Note that the different DataSets must each contain references to the same instances, but with entirely different feature types. The original DataSets ARE changed.

NOTE THAT THIS HAS NOT BEEN DESIGNED TO WORK WITH DATASETS THAT HAVE SUBSETS YET (e.g. features separately extracted separately for windows). Such subsets are currently just ignored.

Parameters:
datasets_to_combine - An array of sets of DataSets to combine into one. The first dimension refers to the group of DataSets and the second dimension refers to the DataSets within the given group. Each DataSet in each group should have the same feature types, but the feature types in the different groups should be entirely different. There should be one version of each instance in each group.
combined_feature_definitions - The combined set of all FeatureDefinition objects for all features in all of the datasets_to_combine.
matching_identifier_keys - Sets of identifiers linking DataSet objects from different groups in the datasets_to_combine parameter. The first dimension indicates an instance (ordering does not matter) and the second dimension has one value for each value DataSet group indicating the corresponding identifier field, plus one more indicating the value to use in the identifier field in the returned DataSet[] (ordering does matter her). Note that keys must be unique within each column
Returns:
The instances with their features combined.
Throws:
java.lang.Exception - An informative Exception is returned if a problem occurs.

saveDataSets

public static void saveDataSets(DataSet[] data_sets,
                                FeatureDefinition[] definitions,
                                java.io.File to_save_to,
                                java.lang.String comments)
                         throws java.lang.Exception
Saves a feature_vector_file XML file with the contents specified in the given DataSet array and the comments specified in the comments parameter. Uses the feature_names in each of the data_sets if they are present, and uses those in the definitions parameter if they are not present in a given DataSet. If all data_sets contain feature_names, then the passed value of definitions may be null. This method does not apply the orderAndCompactFeatures method.

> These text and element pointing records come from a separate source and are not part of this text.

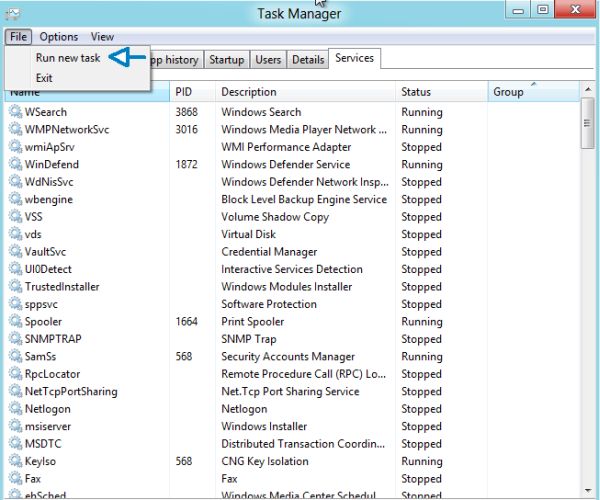
Task: Select Exit in the File menu
Action: [45, 78]
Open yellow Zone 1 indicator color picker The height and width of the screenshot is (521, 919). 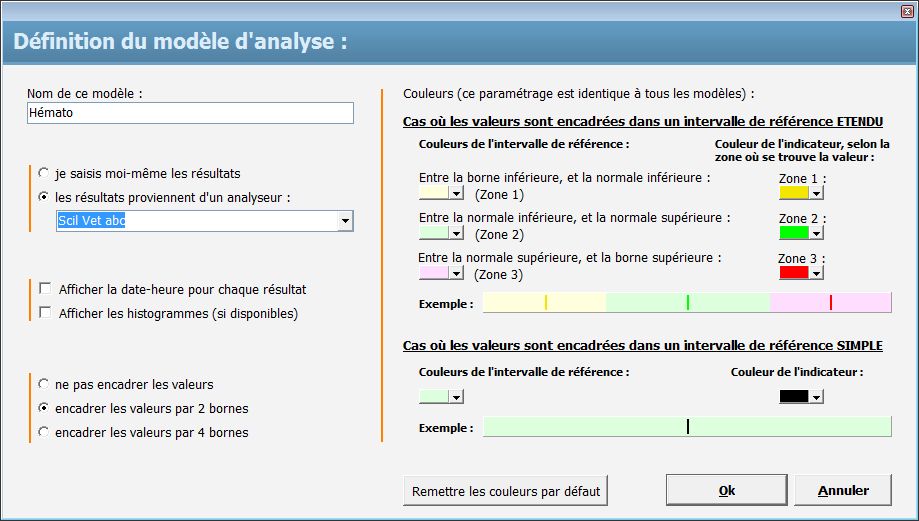click(816, 194)
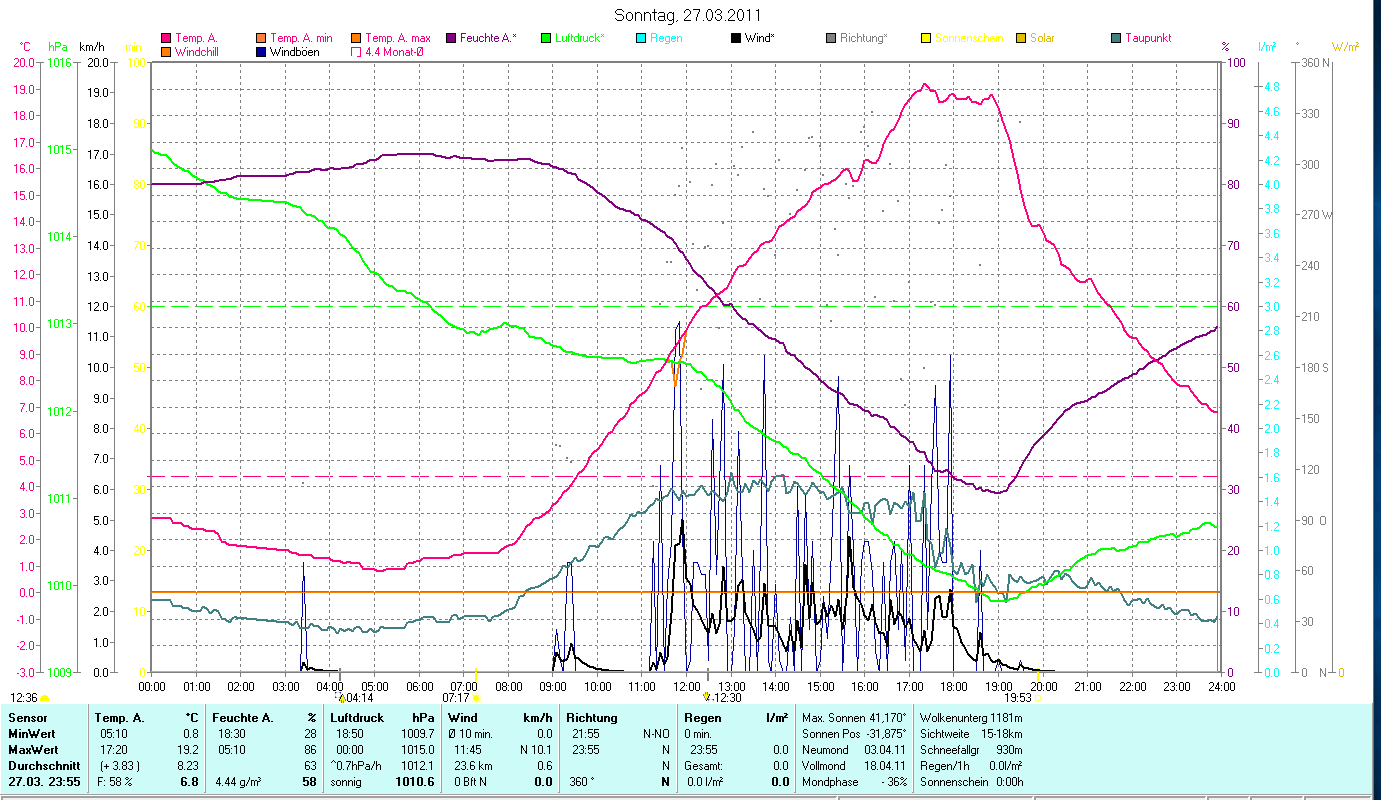Click the 04:14 marker below the time axis

pos(341,697)
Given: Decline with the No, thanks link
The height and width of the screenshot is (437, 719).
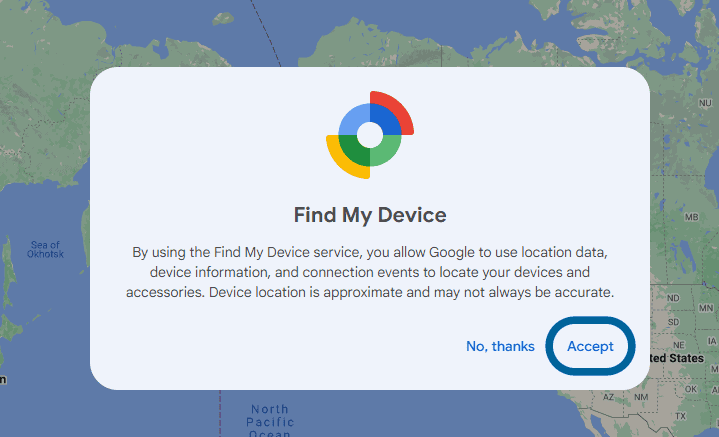Looking at the screenshot, I should (500, 346).
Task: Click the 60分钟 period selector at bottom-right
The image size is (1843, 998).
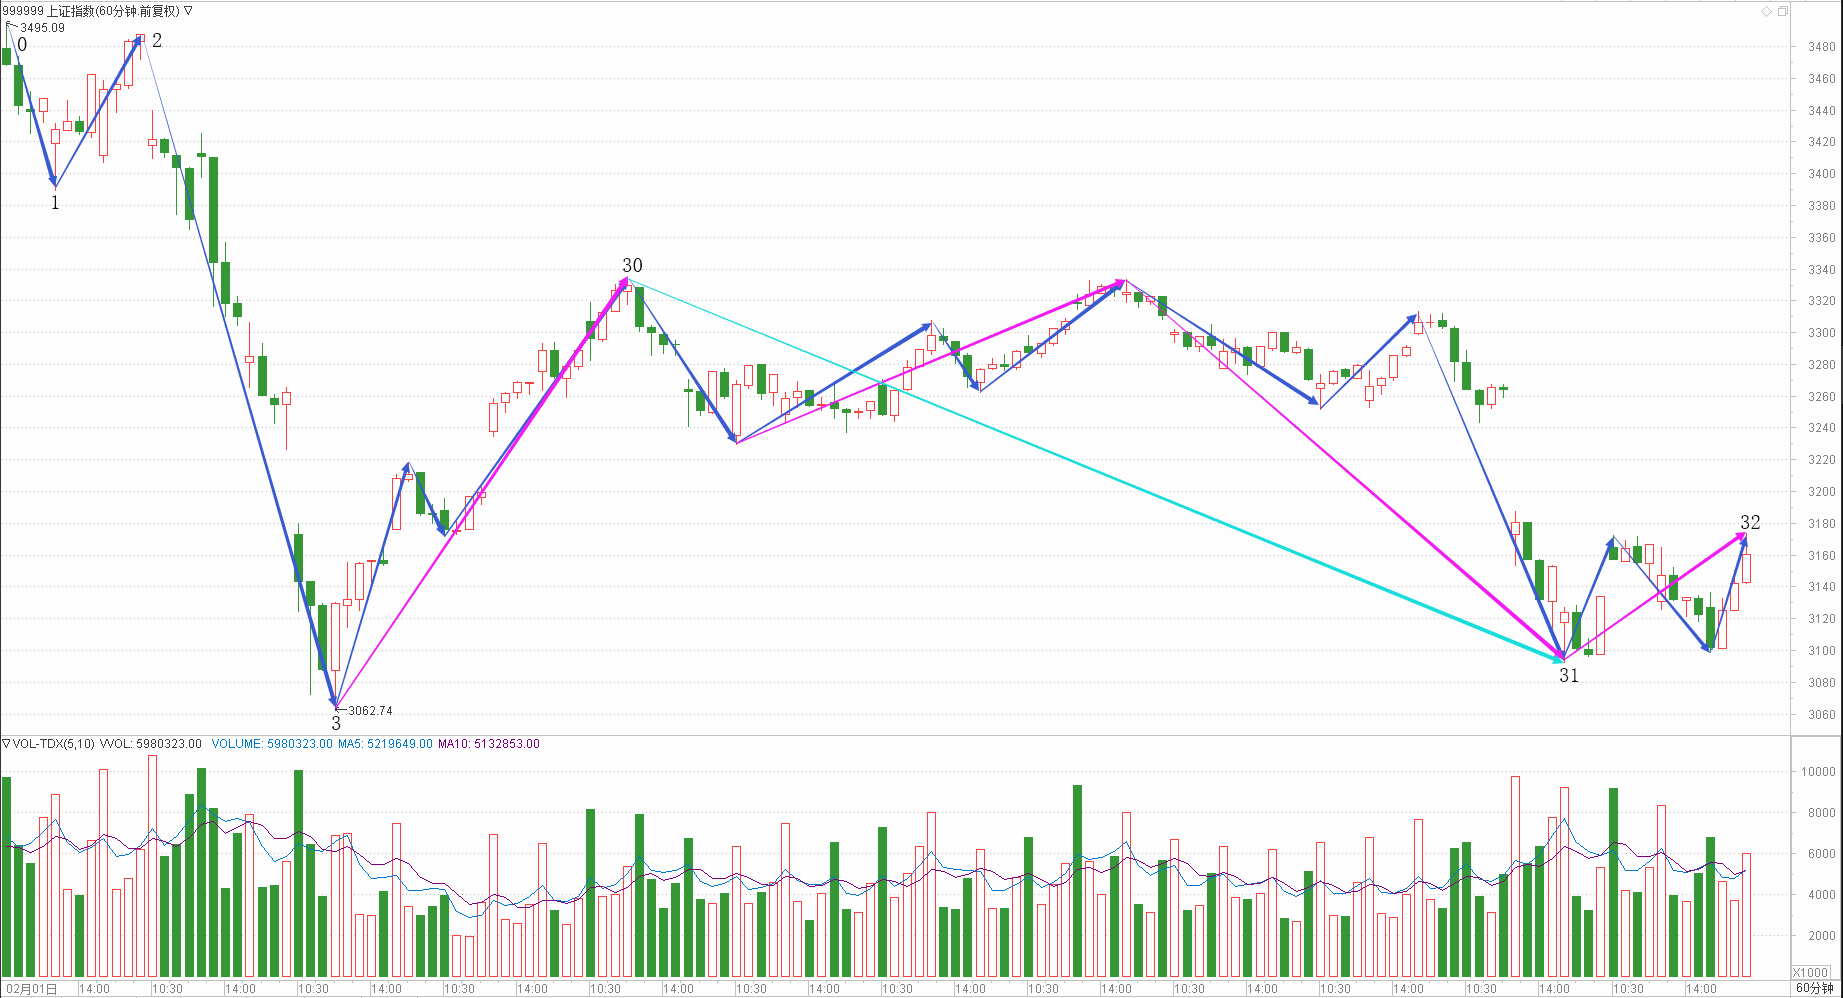Action: [1814, 988]
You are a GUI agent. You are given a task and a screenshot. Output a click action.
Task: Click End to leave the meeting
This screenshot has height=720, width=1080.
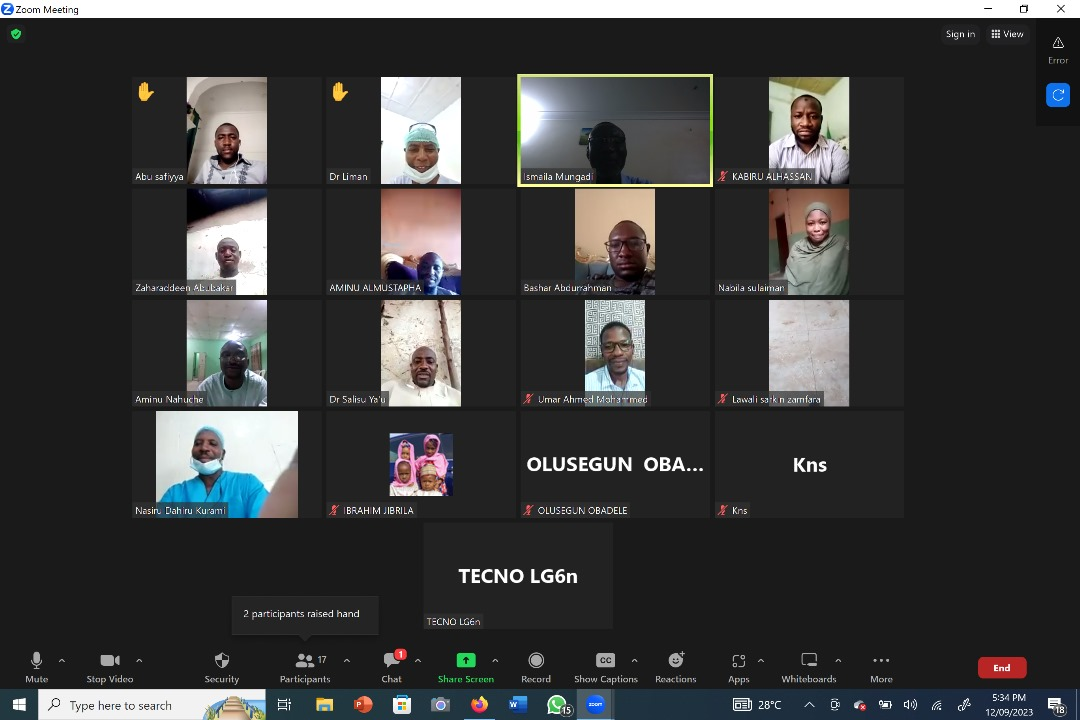[1001, 667]
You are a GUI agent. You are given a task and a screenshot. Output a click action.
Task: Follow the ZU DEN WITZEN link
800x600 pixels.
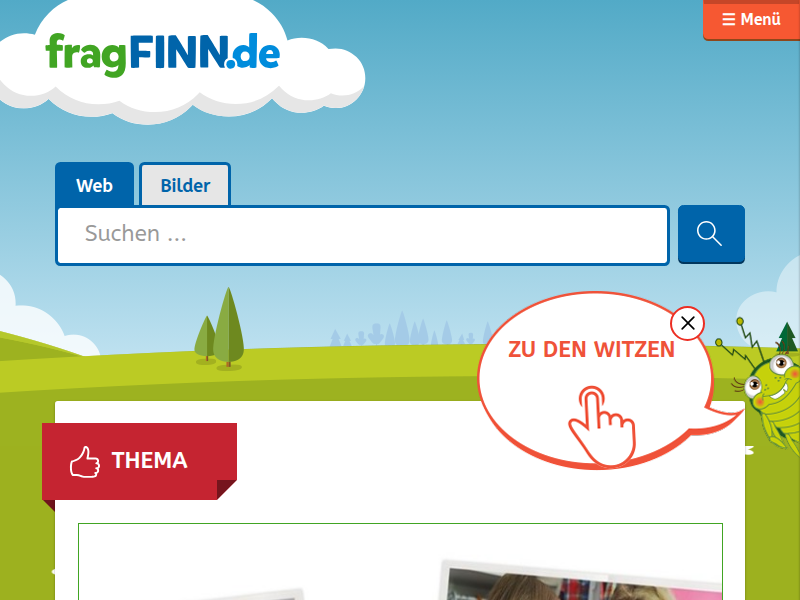click(591, 349)
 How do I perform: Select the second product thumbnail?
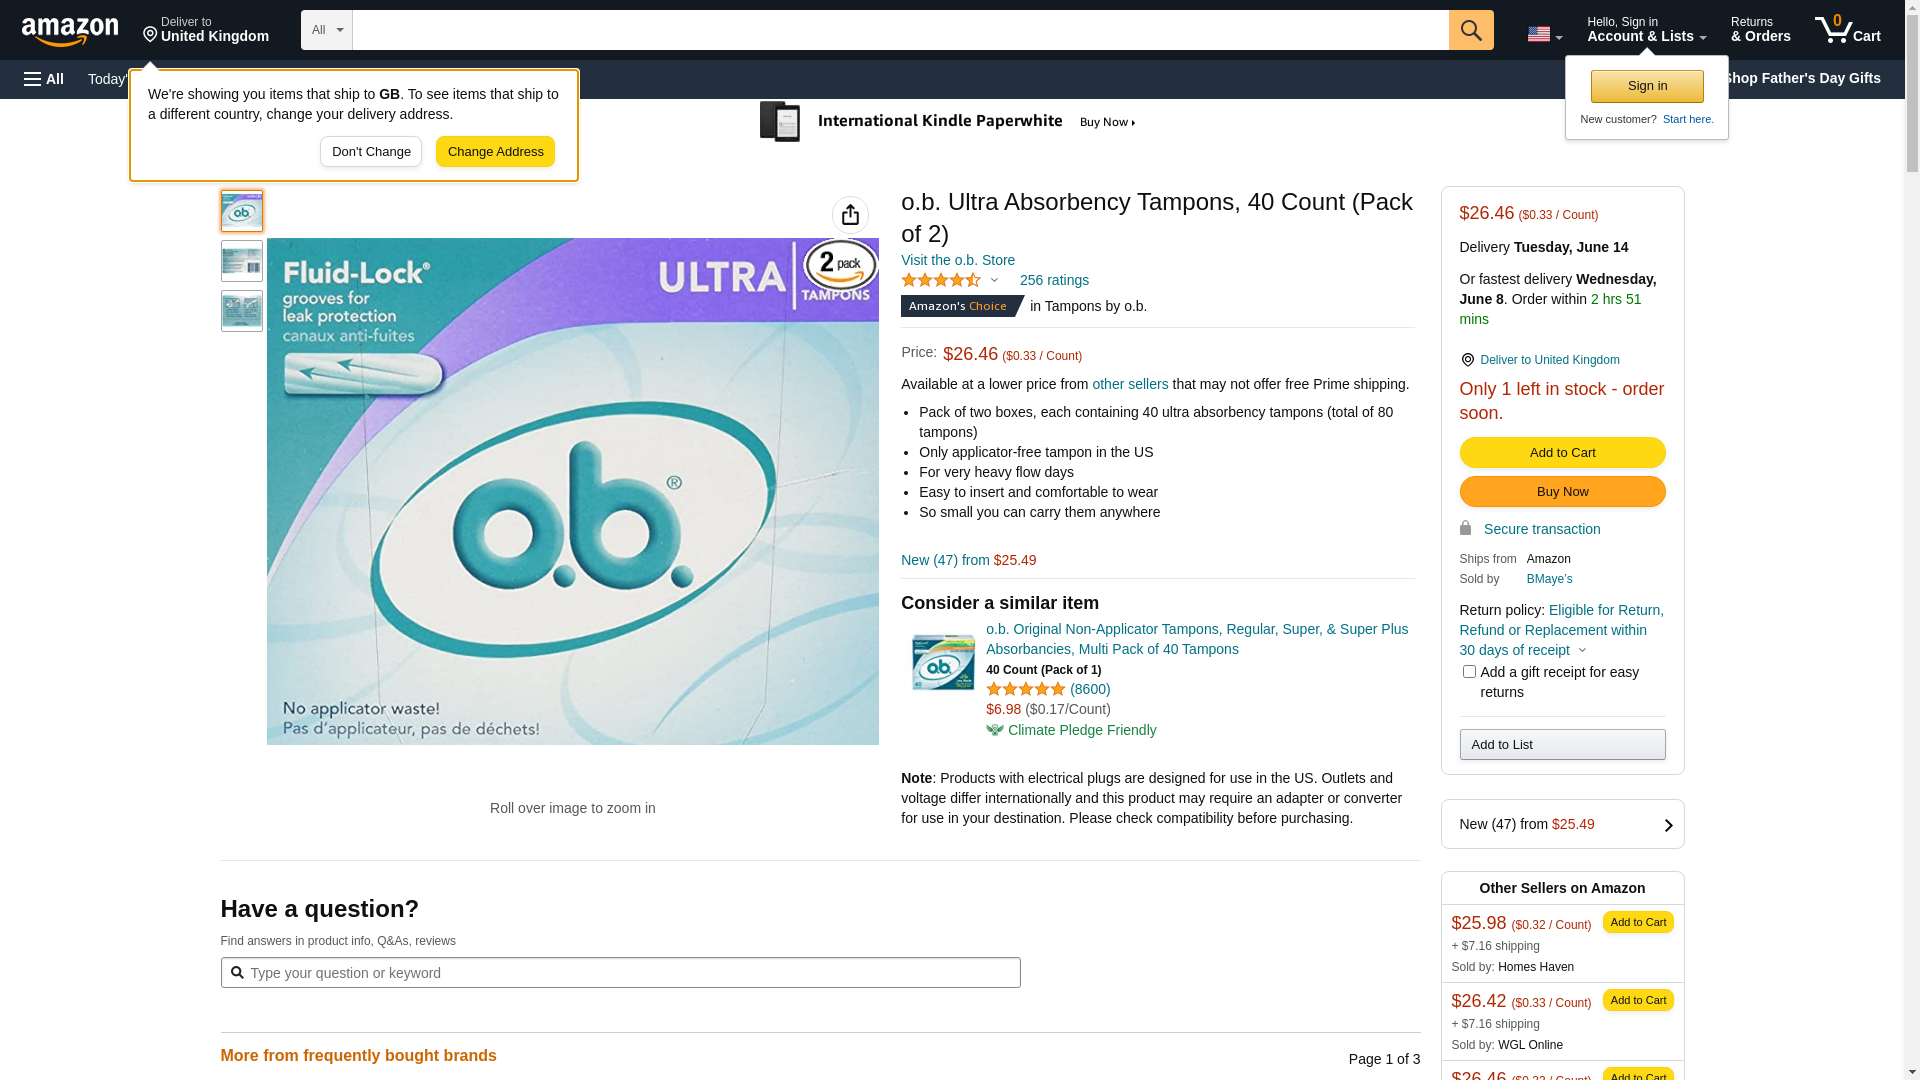coord(242,261)
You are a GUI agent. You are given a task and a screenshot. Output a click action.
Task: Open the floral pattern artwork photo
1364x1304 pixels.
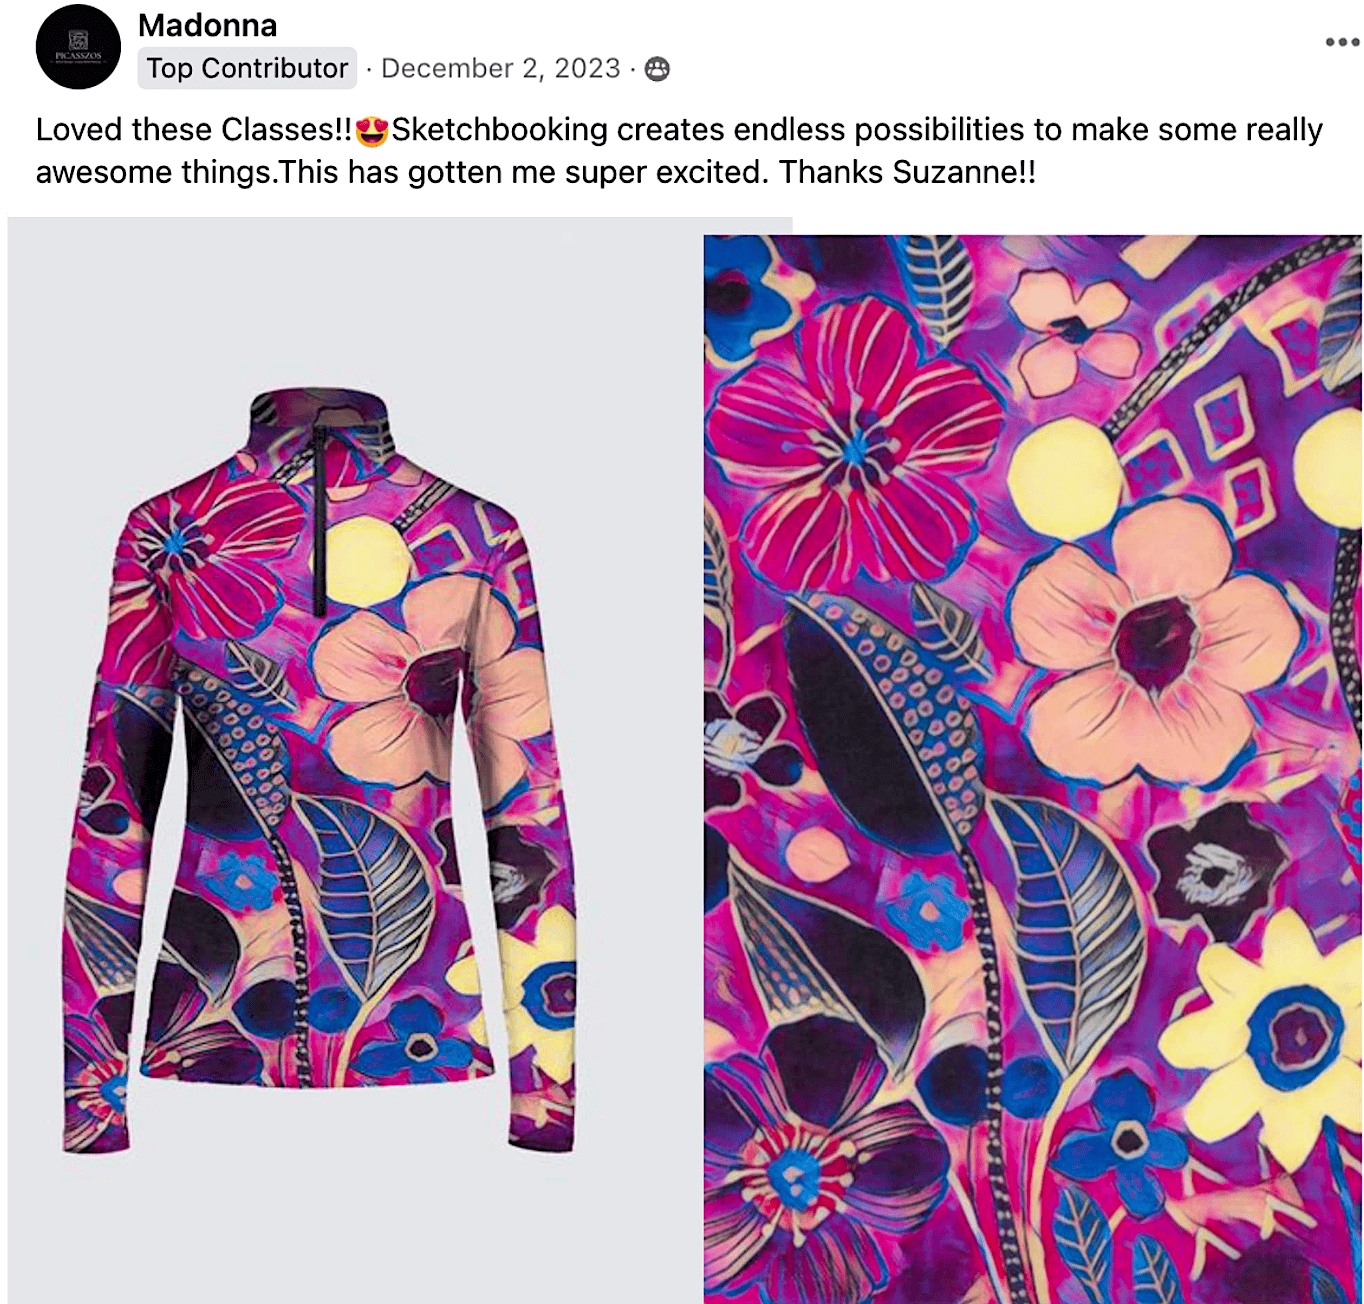coord(1032,768)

In general, it is best to have applied the orderAndCompactFeatures method to data_sets before calling this saveDataSets method.

Parameters:
data_sets - The DataSets to save.
definitions - The FeatureDefinitions to base feature names on if they are not present in individual DataSets. May be null.
to_save_to - The file to save to.
comments - Any comments to be saved inside the comments element of the XML file.
Throws:
java.lang.Exception - An informative exception is thrown if the file cannot be saved or if feature names are available in neither individual data_sets nor in definitions.